# TEXTE SOURCE:
******************************
L’opposant nationaliste russe Igor Guirkine condamné à quatre ans de prison pour «extrémisme»

Ardent nationaliste et vétéran du front ukrainien en 2014, Igor Guirkine est devenu un détracteur du Kremlin. «Je sers la patrie», a-t-il proclamé à l’énoncé du verdict.

La justice russe a condamné jeudi à quatre ans d’emprisonnement Igor Guirkine, ardent nationaliste russe et vétéran des combats en Ukraine en 2014, soutien de l’offensive contre Kiev et devenu un détracteur du Kremlin. La Russie mène une vaste campagne de répression des critiques du Kremlin, mais c’est la première fois qu’une figure en vue de cette mouvance nationaliste est condamnée.
******************************
# DONNÉES FOURNIES:
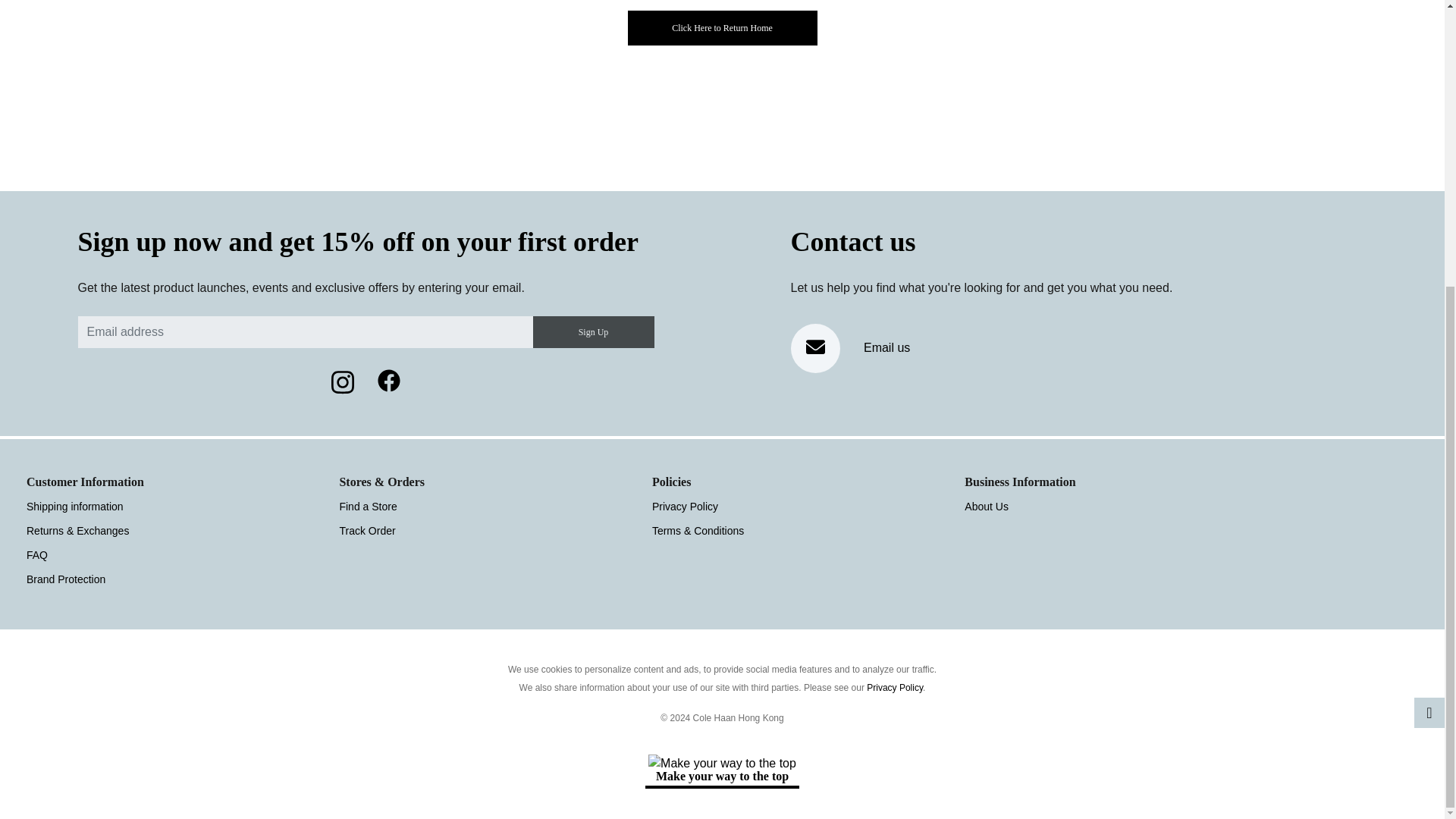
About us (986, 506)
Brand Protection (65, 579)
Privacy Policy (684, 506)
Find a Store (367, 506)
FAQ (37, 554)
Track Order (366, 530)
Shipping information (74, 506)
Email Sign Up (592, 332)
Given the description of an element on the screen output the (x, y) to click on. 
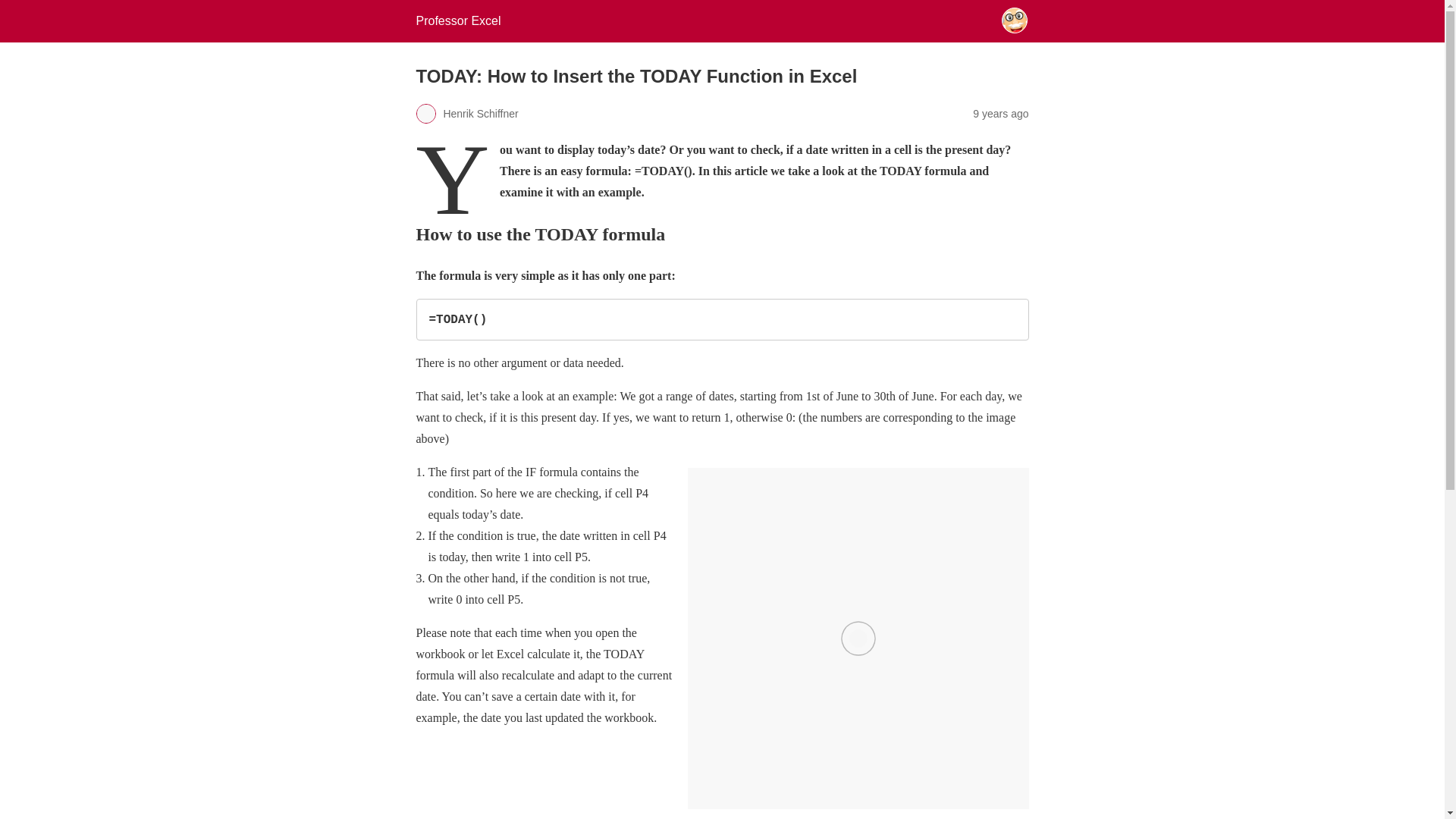
Professor Excel (457, 20)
******************************
# CONSIGNES:
A. D'après l'article sur la condamnation d'Igor Guirkine, qu'est-ce qui distingue ce verdict de la campagne de répression menée en Russie ? Répondez en une à trois phrases.
B. Poursuivez la rédaction de l'article sur la condamnation d'Igor Guirkine à partir de sa dernière phrase.

# CORRIGÉ:
A. La Russie réprime largement les critiques du Kremlin. Cette condamnation est toutefois la première qui frappe une figure en vue de la mouvance nationaliste.

B.
Une juge du tribunal municipal de Moscou a reconnu l’accusé coupable «d’appels publics à commettre des actions extrémistes» et l’a condamné à purger sa peine dans un camp à «régime ordinaire», selon une correspondante de l’AFP à l’audience. «Je sers la Patrie !», a réagi Igor Guirkine, vêtu entièrement de noir et depuis la cage en verre réservée aux accusés, entourée de policiers cagoulés et portant des gilets par balle.

Plusieurs dizaines de ses soutiens étaient présents, certains portant des symboles patriotiques russes et anti-ukrainiens.

 «Liberté pour Strelkov !», le nom de guerre d’Igor Guirkine, a scandé plusieurs fois la foule. «Tout le monde a gagné, sauf les Russes !», ont lancé d’autres personnes. Son avocat a annoncé qu’il fera appel. «L’accusation est totalement absurde, mon mari est un héros du Printemps russe», nom donné par les prorusses au soulèvement séparatiste en Ukraine de 2014, a déclaré sa femme, Miroslava, après l’audience.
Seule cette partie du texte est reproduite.